**EXERCISE OBJECTIVE**
Pick out every line of the data below that contains the word "Select", and copy each one.

**EXTRACTED ENTRIES**
■ ■ ■

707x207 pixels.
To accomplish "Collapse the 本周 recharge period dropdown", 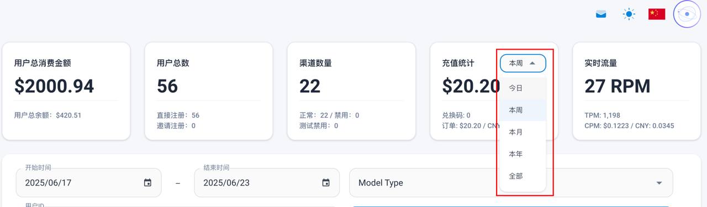I will (523, 63).

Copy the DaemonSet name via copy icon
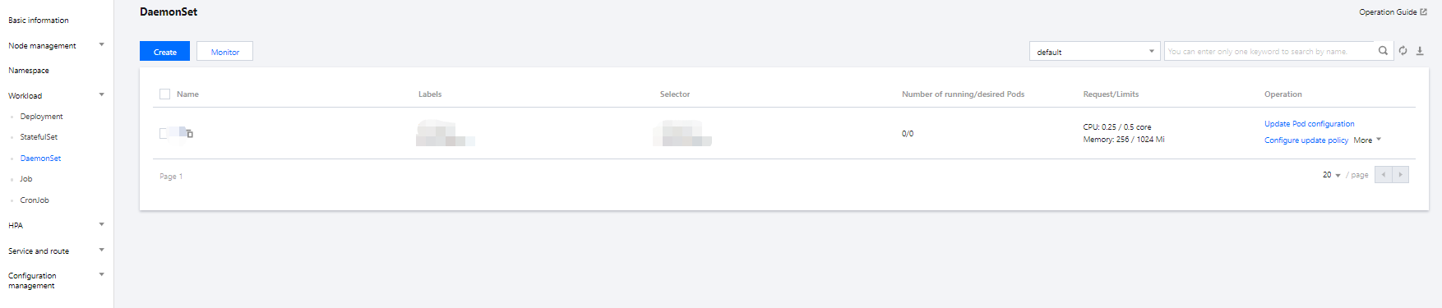[x=190, y=134]
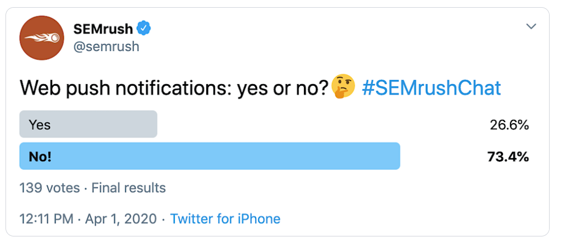565x248 pixels.
Task: Select the 73.4% poll percentage
Action: 508,157
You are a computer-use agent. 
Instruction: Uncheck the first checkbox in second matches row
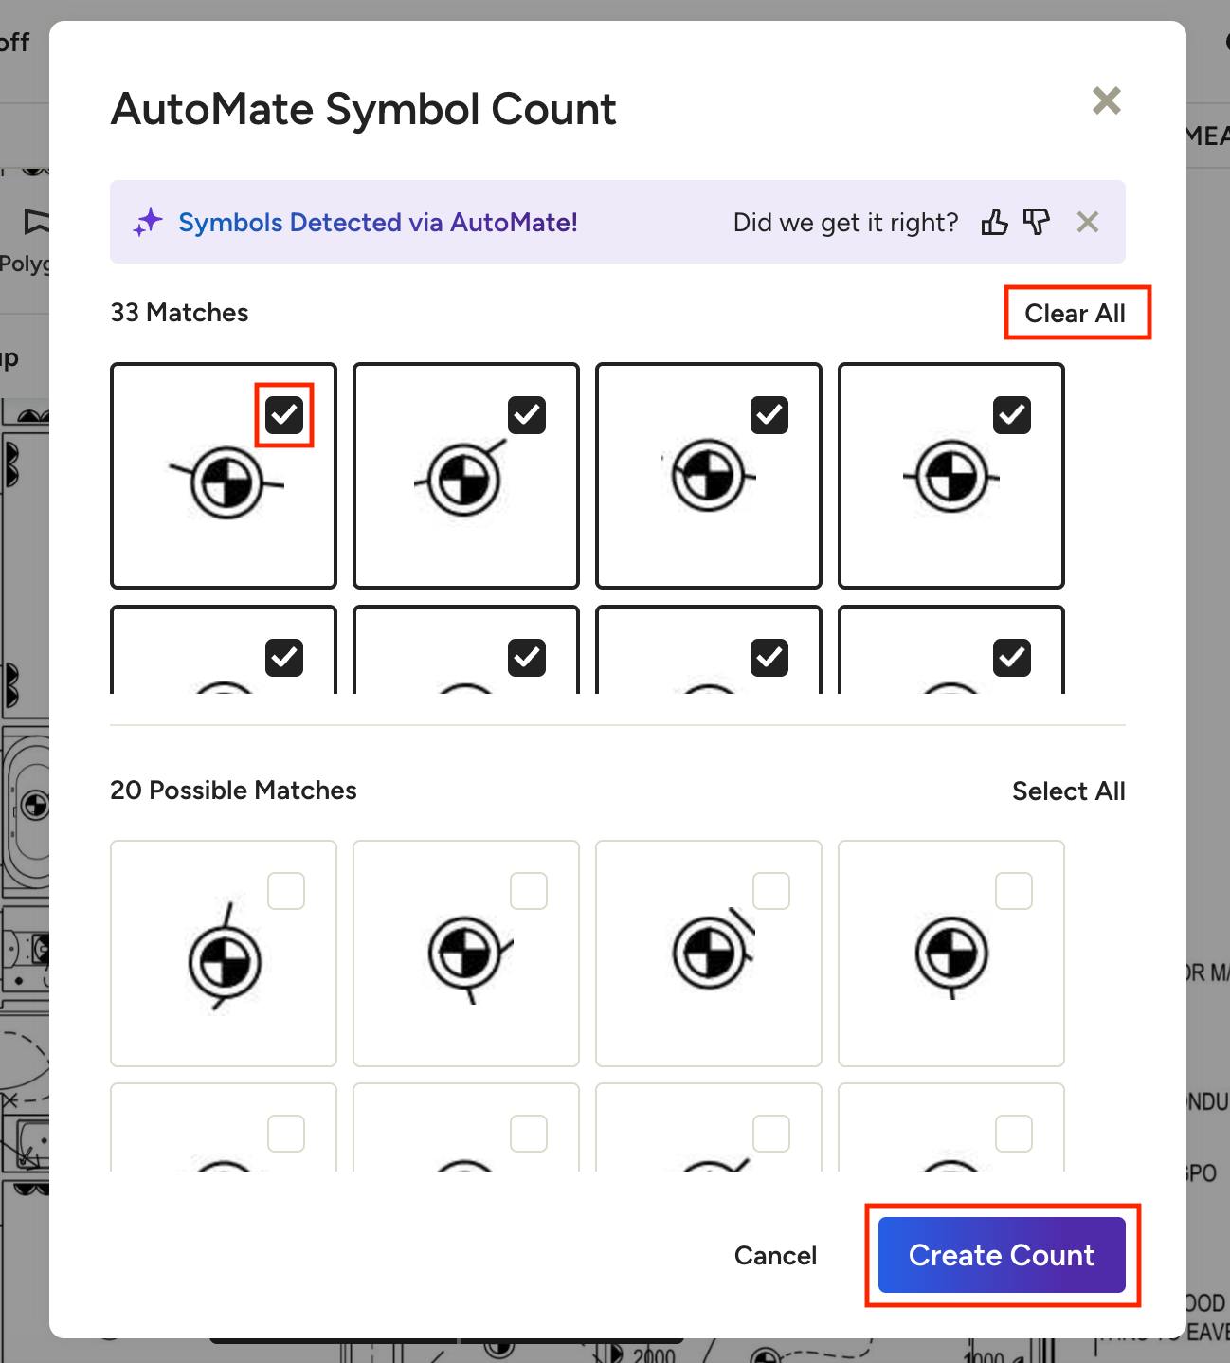[284, 658]
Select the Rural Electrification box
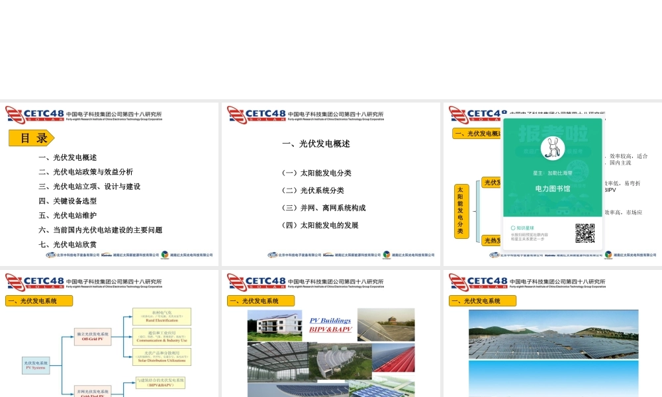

■ ■ ■

**COMPLETED EXERCISE**
Task: Select the 73.4% poll percentage
Select the Rural Electrification box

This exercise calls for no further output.